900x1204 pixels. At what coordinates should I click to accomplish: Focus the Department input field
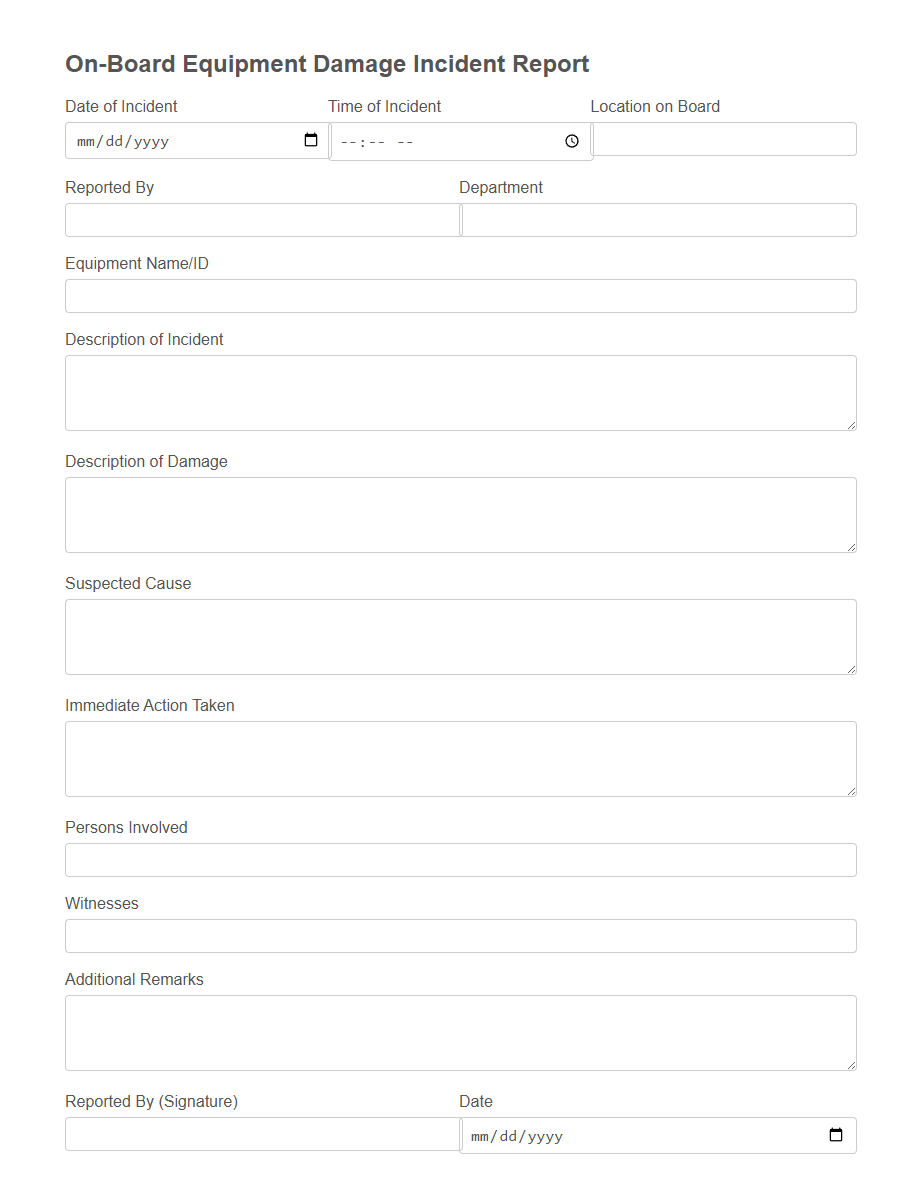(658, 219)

...

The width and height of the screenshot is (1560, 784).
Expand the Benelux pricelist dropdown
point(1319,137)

==

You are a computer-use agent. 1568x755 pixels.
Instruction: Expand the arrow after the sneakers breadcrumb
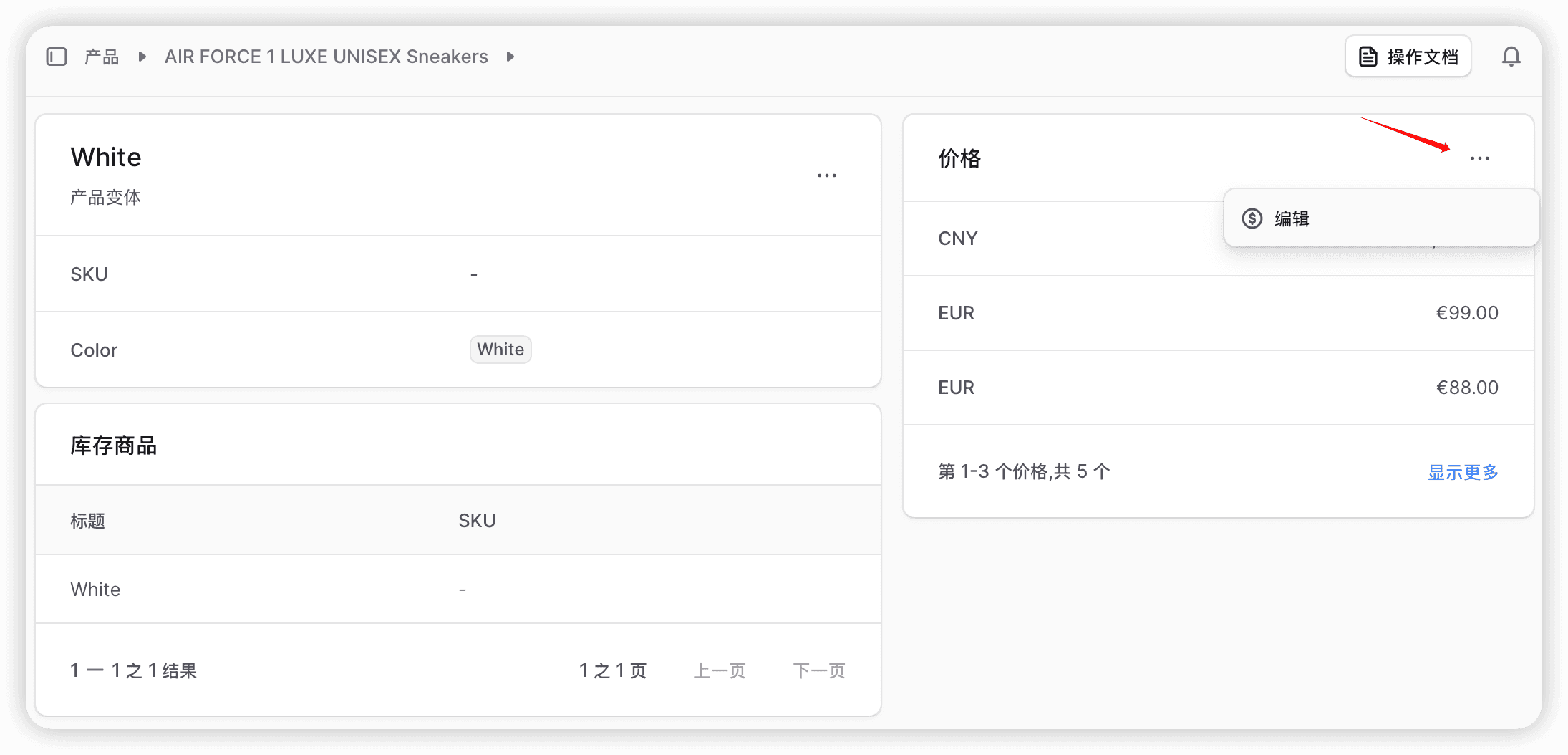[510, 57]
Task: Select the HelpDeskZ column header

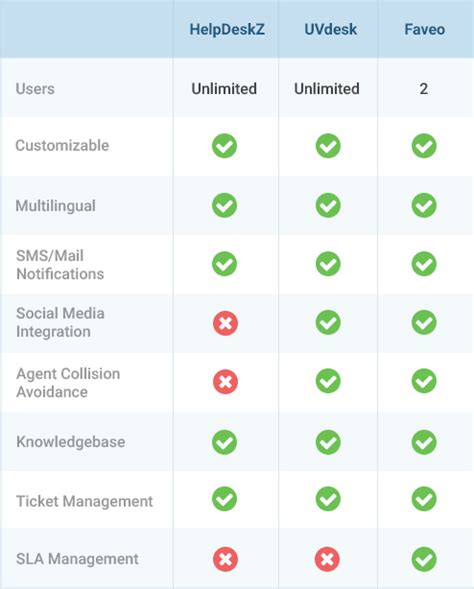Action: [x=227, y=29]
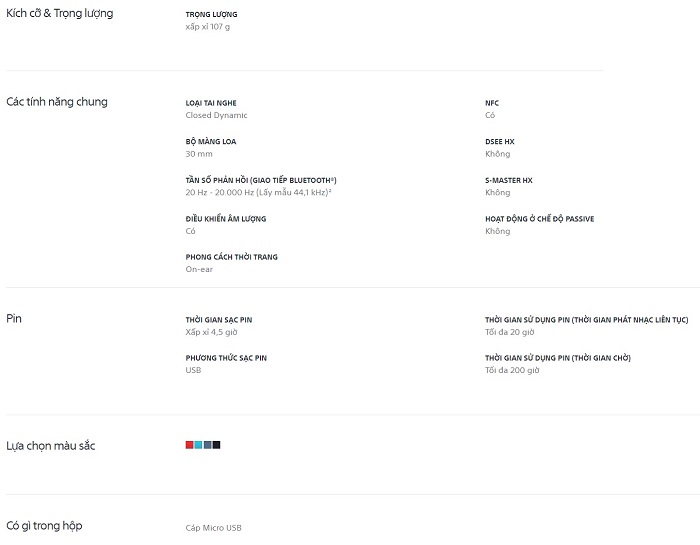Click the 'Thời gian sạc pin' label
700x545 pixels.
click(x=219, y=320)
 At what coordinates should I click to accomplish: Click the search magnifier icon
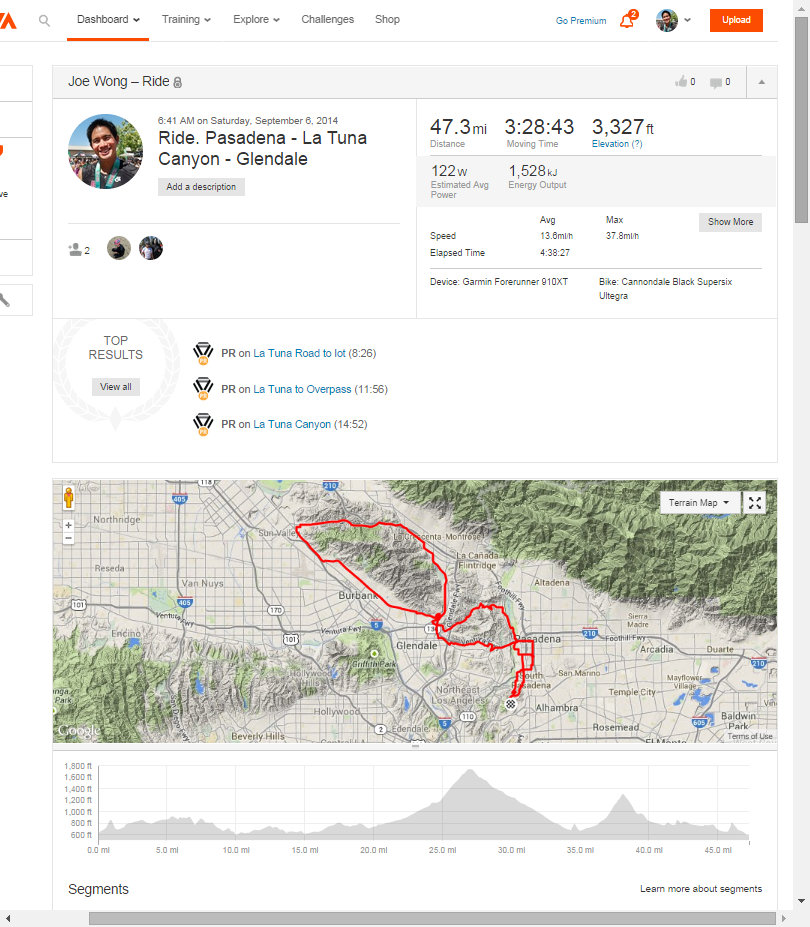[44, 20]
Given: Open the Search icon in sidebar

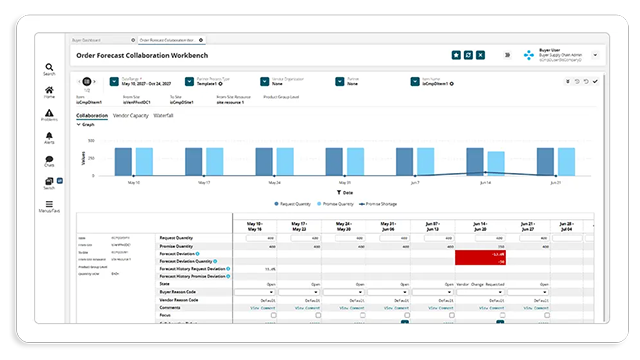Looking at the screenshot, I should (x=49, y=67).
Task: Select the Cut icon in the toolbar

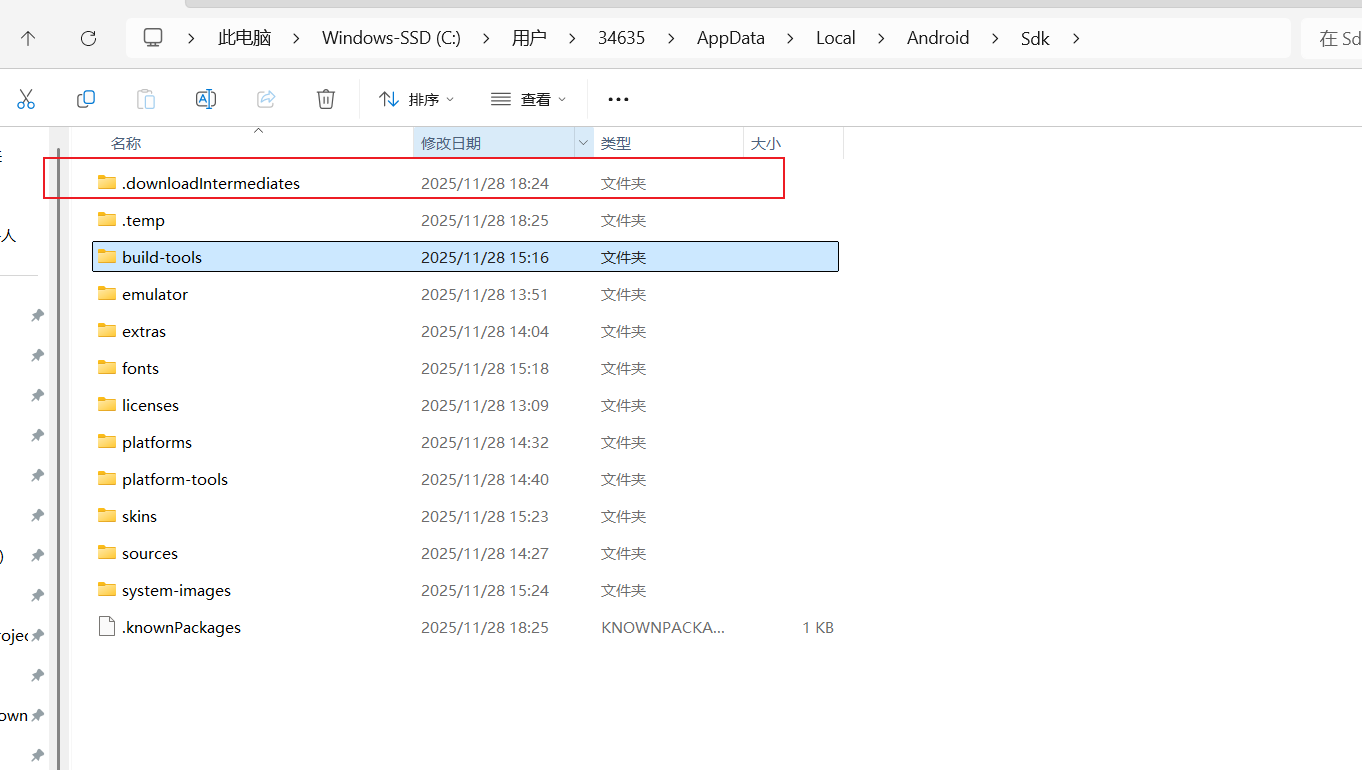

● WORK TO COMPLETE:
Above are records; repeat only the lines from the line with "Instruction: Expand the" through the line with "Task: Select the Cut icon in the toolbar", and leave pictures out.

● OUTPUT OF THE EXERCISE:
Instruction: Expand the arrow after the sneakers breadcrumb
[510, 57]
Task: Select the HelpDeskZ column header

Action: [x=227, y=29]
Click the 'Thời gian sạc pin' label
700x545 pixels.
click(x=219, y=320)
 At what coordinates should I click to accomplish: Click the search magnifier icon
[44, 20]
Given: Open the Search icon in sidebar

Looking at the screenshot, I should (x=49, y=67).
Task: Select the Cut icon in the toolbar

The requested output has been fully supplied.